* _DATA FOR REVIEW_:
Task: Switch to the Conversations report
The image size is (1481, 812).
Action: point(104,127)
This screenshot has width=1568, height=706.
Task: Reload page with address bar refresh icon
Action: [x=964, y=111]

* _WHAT THE TASK REQUIRES_:
Repeat the data above in full, word for word.

* _TASK RESPONSE_:
Task: Switch to the Conversations report
The image size is (1481, 812).
Action: point(104,127)
This screenshot has width=1568, height=706.
Task: Reload page with address bar refresh icon
Action: [x=964, y=111]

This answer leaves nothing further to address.